— begin Task input —

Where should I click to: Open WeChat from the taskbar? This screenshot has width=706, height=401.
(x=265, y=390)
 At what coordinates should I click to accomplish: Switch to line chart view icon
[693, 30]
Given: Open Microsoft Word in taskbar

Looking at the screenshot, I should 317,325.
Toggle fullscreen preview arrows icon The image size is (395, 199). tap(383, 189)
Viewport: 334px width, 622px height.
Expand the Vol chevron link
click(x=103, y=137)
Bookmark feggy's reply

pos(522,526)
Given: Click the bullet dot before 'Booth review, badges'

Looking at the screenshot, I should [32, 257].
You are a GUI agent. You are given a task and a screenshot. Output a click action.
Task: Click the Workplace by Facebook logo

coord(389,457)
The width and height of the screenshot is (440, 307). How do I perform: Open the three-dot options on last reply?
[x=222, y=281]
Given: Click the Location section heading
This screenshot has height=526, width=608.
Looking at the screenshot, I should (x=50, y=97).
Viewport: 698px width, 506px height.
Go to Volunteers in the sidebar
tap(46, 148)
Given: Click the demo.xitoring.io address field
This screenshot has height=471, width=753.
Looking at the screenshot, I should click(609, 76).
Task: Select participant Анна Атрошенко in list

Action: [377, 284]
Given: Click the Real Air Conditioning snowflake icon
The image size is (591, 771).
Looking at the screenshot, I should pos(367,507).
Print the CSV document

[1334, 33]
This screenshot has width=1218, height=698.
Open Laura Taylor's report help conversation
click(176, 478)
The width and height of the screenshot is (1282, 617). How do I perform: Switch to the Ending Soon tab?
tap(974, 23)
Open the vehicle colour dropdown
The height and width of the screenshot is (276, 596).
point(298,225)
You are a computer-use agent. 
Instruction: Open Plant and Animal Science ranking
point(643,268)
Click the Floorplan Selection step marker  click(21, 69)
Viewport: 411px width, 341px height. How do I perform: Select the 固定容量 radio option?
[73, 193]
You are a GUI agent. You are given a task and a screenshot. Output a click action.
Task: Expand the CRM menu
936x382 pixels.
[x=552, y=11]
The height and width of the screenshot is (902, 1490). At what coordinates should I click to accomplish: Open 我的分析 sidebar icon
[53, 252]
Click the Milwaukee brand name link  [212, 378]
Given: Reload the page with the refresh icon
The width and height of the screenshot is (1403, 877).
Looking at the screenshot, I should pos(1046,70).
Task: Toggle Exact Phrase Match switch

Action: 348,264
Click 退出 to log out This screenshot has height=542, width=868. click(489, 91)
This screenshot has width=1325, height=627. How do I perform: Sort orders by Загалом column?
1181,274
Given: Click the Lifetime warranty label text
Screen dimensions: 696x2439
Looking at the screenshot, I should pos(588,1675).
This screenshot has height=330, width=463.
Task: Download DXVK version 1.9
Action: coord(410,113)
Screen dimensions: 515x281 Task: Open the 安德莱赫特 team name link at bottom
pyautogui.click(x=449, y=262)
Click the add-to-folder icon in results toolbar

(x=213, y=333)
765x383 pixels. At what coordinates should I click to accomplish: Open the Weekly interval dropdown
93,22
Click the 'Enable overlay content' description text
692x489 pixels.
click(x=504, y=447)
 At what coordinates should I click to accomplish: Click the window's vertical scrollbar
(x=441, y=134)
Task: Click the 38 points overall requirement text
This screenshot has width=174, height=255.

— end Task input —

# Aim of the exercise:
Report every line from the entries above that contains the word "Toggle", copying each line in full.

# Complete output:
Toggle fullscreen preview arrows icon The image size is (395, 199). tap(383, 189)
Task: Toggle Exact Phrase Match switch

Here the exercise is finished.